Task description>
Rewrite all of the data below as a numbered list, omitting any blank lines.
--- BEGIN Supplied material ---
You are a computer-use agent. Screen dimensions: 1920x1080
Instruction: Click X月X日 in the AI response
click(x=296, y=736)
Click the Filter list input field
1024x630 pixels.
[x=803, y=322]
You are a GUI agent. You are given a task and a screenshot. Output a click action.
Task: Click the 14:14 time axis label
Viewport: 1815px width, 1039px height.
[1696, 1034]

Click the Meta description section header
--- END Supplied material ---
Exercise solution>
1. You are a computer-use agent. Screen dimensions: 1920x1080
2. Instruction: Click X月X日 in the AI response
3. click(x=296, y=736)
4. Click the Filter list input field
5. 1024x630 pixels.
6. [x=803, y=322]
7. You are a GUI agent. You are given a task and a screenshot. Output a click action.
8. Task: Click the 14:14 time axis label
9. Viewport: 1815px width, 1039px height.
10. [1696, 1034]
11. Click the Meta description section header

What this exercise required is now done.